Find and copy each line of the listing below that has the word "will" in it.

═══ SOURCE DATA ═══

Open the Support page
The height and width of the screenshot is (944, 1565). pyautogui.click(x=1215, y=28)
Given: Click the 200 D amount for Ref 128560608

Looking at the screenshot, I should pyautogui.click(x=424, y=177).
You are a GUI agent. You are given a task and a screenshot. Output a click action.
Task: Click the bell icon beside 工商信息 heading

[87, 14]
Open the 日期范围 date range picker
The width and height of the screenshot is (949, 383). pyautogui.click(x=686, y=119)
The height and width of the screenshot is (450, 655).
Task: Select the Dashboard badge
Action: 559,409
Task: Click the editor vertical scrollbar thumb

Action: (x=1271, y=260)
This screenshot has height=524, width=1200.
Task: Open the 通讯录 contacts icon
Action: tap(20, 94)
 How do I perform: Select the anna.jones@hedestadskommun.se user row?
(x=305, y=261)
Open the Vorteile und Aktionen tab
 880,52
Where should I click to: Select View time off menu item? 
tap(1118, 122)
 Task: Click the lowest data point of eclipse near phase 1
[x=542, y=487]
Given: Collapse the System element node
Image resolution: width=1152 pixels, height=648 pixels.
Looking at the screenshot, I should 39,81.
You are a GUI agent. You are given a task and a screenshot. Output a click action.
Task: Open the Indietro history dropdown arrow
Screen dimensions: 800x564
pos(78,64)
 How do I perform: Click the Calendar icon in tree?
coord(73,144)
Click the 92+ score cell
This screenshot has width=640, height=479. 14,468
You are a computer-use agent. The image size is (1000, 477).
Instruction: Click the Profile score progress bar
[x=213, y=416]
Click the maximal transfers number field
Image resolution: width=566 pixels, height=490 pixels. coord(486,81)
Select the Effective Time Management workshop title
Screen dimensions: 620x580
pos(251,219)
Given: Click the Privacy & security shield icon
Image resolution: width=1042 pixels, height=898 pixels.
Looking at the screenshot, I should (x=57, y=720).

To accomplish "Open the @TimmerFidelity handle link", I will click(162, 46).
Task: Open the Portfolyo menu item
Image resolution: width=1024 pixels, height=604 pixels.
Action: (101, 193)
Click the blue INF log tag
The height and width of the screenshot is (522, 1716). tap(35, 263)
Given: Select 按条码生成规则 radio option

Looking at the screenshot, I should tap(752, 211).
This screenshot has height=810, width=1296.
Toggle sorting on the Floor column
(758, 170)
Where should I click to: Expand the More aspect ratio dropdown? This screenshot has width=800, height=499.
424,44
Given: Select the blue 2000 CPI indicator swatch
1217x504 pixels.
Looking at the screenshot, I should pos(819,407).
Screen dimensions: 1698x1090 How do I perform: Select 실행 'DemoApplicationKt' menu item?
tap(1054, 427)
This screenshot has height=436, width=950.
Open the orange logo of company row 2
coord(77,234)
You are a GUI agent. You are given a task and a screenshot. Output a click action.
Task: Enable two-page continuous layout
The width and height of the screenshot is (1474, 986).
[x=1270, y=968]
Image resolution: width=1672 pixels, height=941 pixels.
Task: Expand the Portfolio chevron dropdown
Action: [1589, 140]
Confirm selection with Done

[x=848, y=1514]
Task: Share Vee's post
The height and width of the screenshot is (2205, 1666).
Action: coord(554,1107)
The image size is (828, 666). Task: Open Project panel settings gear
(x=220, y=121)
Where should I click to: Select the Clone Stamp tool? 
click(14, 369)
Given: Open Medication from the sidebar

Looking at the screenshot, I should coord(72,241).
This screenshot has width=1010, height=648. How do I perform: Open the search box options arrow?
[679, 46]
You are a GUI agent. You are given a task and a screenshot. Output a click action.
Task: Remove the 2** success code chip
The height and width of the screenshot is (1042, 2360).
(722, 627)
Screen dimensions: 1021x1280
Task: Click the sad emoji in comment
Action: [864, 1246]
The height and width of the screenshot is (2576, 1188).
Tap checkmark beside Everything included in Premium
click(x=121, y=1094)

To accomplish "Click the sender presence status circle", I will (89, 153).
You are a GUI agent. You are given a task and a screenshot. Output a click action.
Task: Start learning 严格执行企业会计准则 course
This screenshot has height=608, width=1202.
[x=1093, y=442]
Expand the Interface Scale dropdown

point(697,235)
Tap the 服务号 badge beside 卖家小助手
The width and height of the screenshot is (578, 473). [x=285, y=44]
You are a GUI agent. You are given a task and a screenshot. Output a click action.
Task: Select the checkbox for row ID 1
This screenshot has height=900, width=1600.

═══

• ANSWER BOX:
To accomplish "Open the @TimmerFidelity handle link", I will click(162, 46).
To accomplish "Click the sender presence status circle", I will (89, 153).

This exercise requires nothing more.